I’ve been writing a lot less about the housing market in my City Talk columns since Adam Van Brimmer made the jump from sports writing to business writing.
It’s been sort of a relief not to feel obligated to wade through each month’s data. Adam’s piece about April sales and listings for the Savannah metro area can be found here.
The headline describes a leveling off, but the data is ugly, ugly, ugly. Compared to other months, it looks OK. But those other months were ugly too.
In April, there was an available metro inventory of 4,480 homes and 324 sales. That’s about 13.8 months of inventory — approximately 2.5 times the amount of inventory we’d see in a healthy market historically. For the most part, inventories are higher in higher-priced areas, but they are too high by historical standards everywhere.

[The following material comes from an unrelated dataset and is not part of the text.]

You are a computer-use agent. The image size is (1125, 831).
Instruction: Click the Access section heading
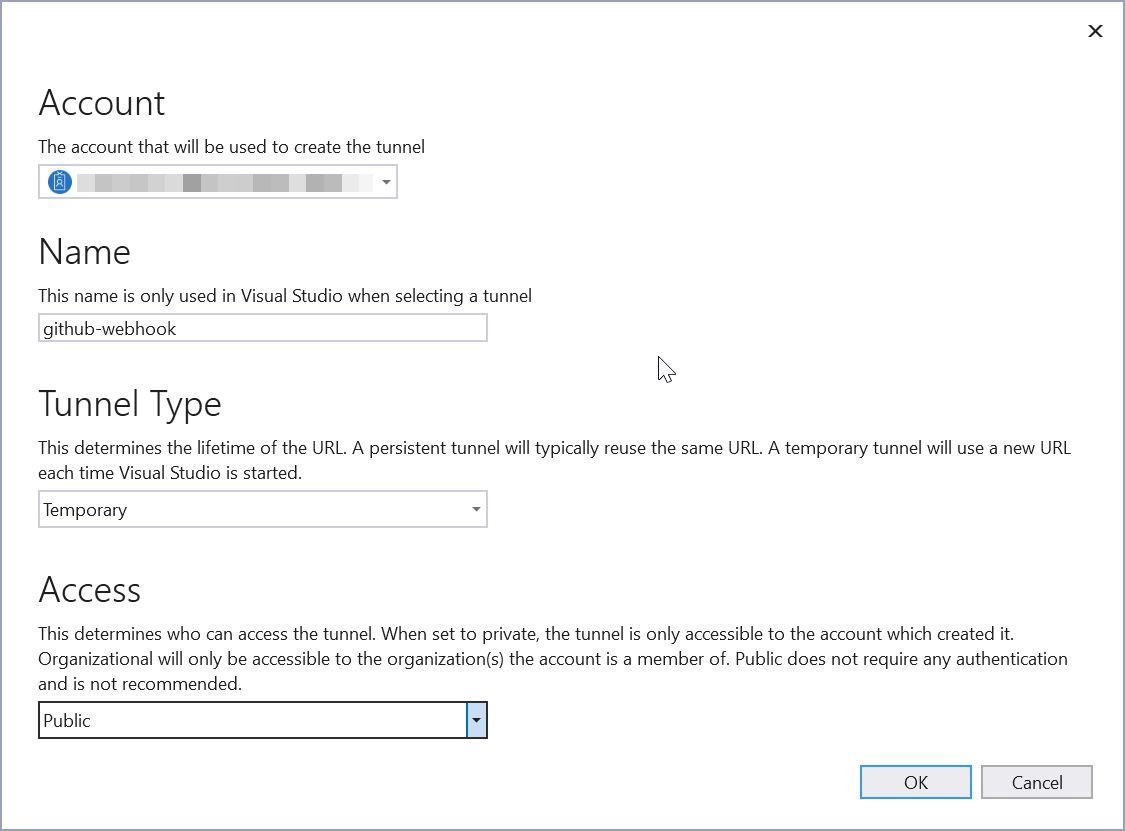89,590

Yes, there is one bright spot in the data: active listings are down significantly from 2010. But that’s in part due to last year’s rush to list properties before the expiration of the tax credit, in part due to sellers’ beliefs inn 2010 that the market was turning and they could likely sell, and in part due to the fact that so many sellers seem to have just given up here in 2011 or have given their properties back to the banks, which are just sitting on them. At the first signs of a true rebound in sales, I expect the number of new listings to surge again. We’ll see.

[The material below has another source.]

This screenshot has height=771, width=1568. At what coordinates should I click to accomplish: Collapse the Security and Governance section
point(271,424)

Looking at normal historical patterns, we’d see about 6% of owner-occupied homes change hands every year, with no more than 4% listed for sale at any one time. It’s spring, so a 4% figure, while high, would be understandable since buyers are so active in the summer.We’d also see in a typical pattern an approximately 1% increase in the single-family housing stock through new construction.
We have about 82,000 owner-occupied homes in the tri-county Savannah metro area, which means we should — again, based on historical trends — see close to 5,000 existing homes and about 1,000 new homes sell during the entire year with a peak of maybe 3,300 listed for sale in the spring and early summer (instead of the 4,480 on the market now). So we’ve overshot that listing target by about 1/3rd. The current pace of sales for the year means we could sell approximately 4,000 single-family homes, which is about 1/3rd below a normal sales pace of around 6,000.

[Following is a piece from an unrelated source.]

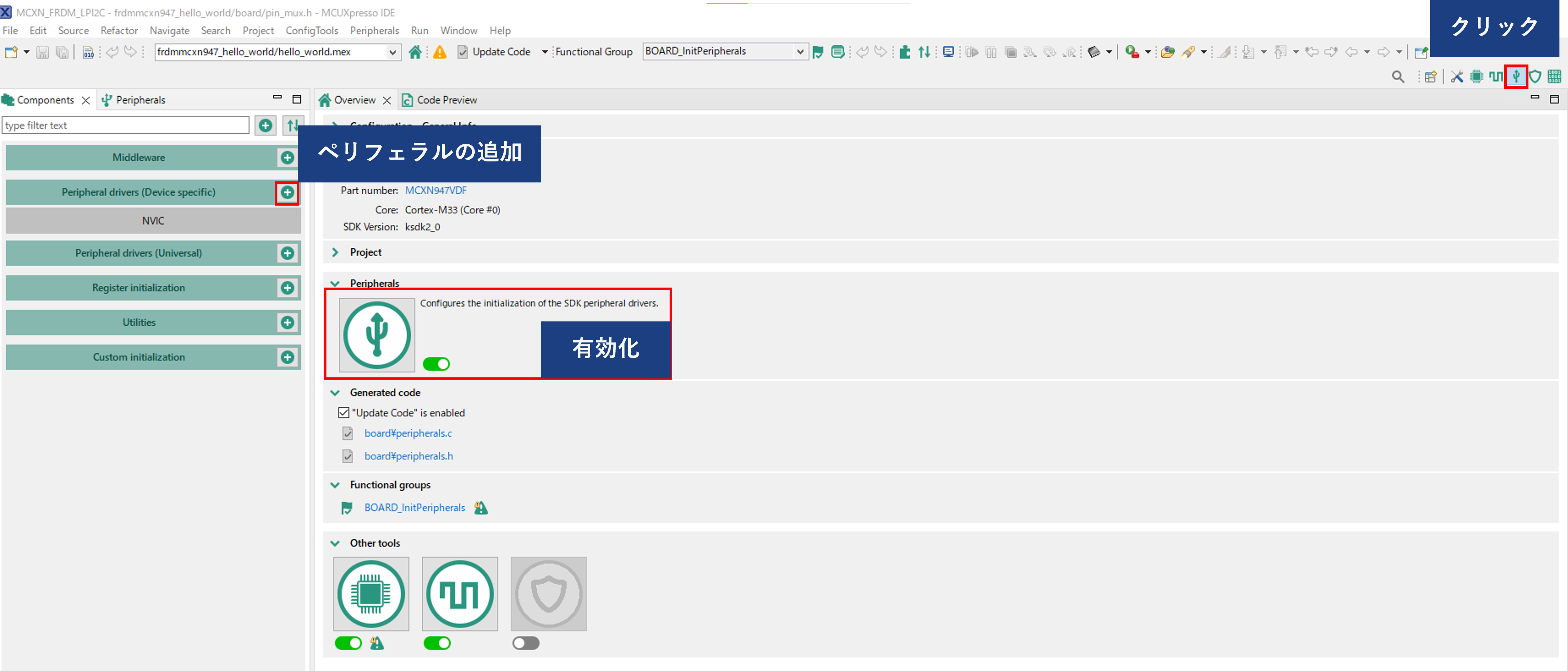Viewport: 1568px width, 671px height.
Task: Click the large Peripherals USB tool icon
Action: [377, 334]
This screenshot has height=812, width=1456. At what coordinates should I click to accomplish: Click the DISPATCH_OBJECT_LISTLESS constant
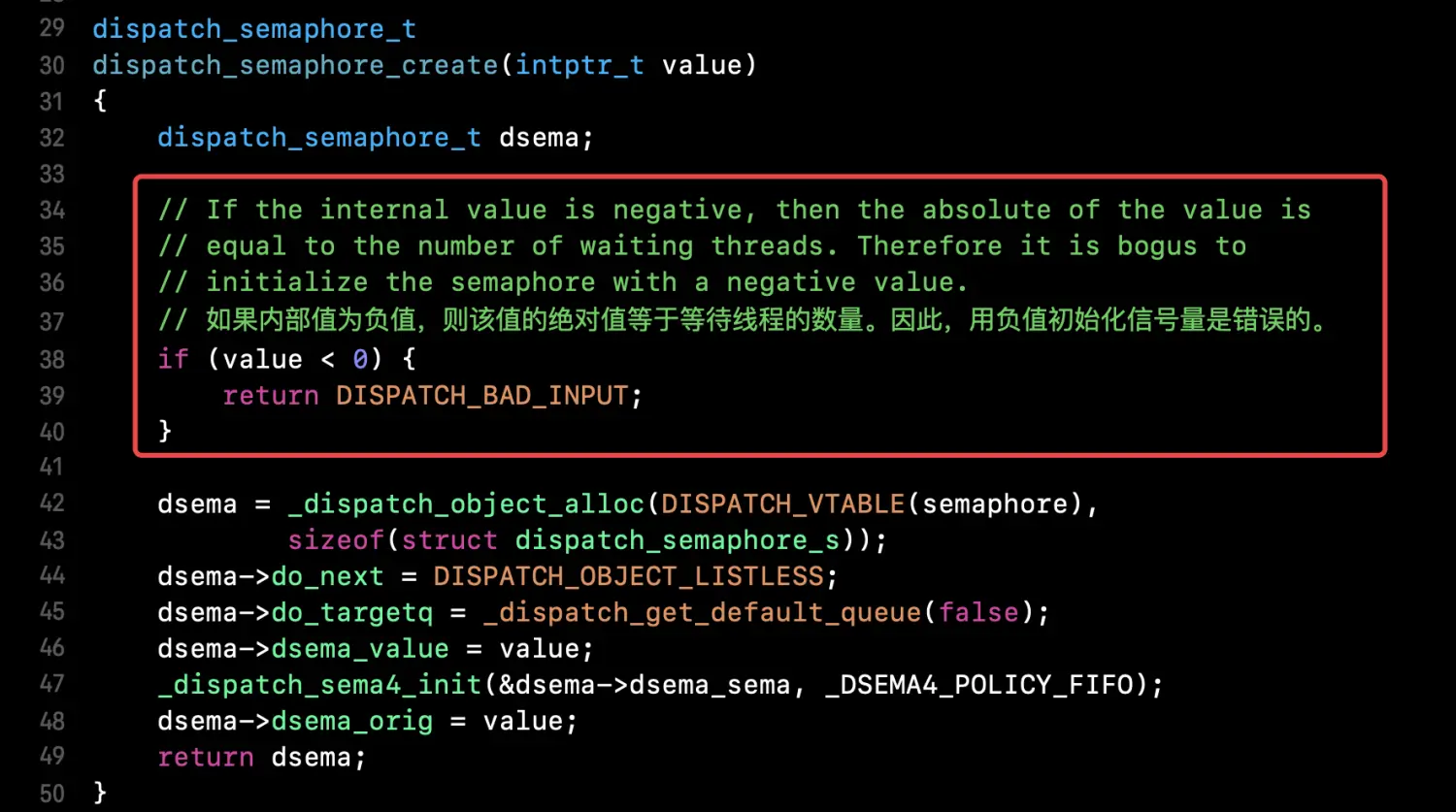[628, 576]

There’s no reason at all — none — to expect the sales pace to pick up significantly in the short run. But even if the sales pace did accelerate, we would still have too many homes listed. It would take many, many months of stronger sales combined with fewer listings to work through this backlog of inventory.
Even if the sales vs. listing numbers start to look better in 2012, which is a dubious proposition, it would be at least 2014 (and more likely 2015-2017) before we’d see the levels of inventory drop back to the 6-month mark generally regarded as the outer limit of a “balanced” market. (While that 6-month number is used often, a 5-month inventory is closer to historical trends.)
One of the most obvious ways for the market to control inventory is to add fewer new homes. And that’s been happening, although the decline has not been as drastic as it could have been — and still could be. New residential investment is typically a driver out of a recession; one reason the recovery has been so weak is that there has been so little recovery in construction.
But we won’t — and shouldn’t — see a significant recovery in construction until we work through some of the oversupply and get more distressed properties off the market.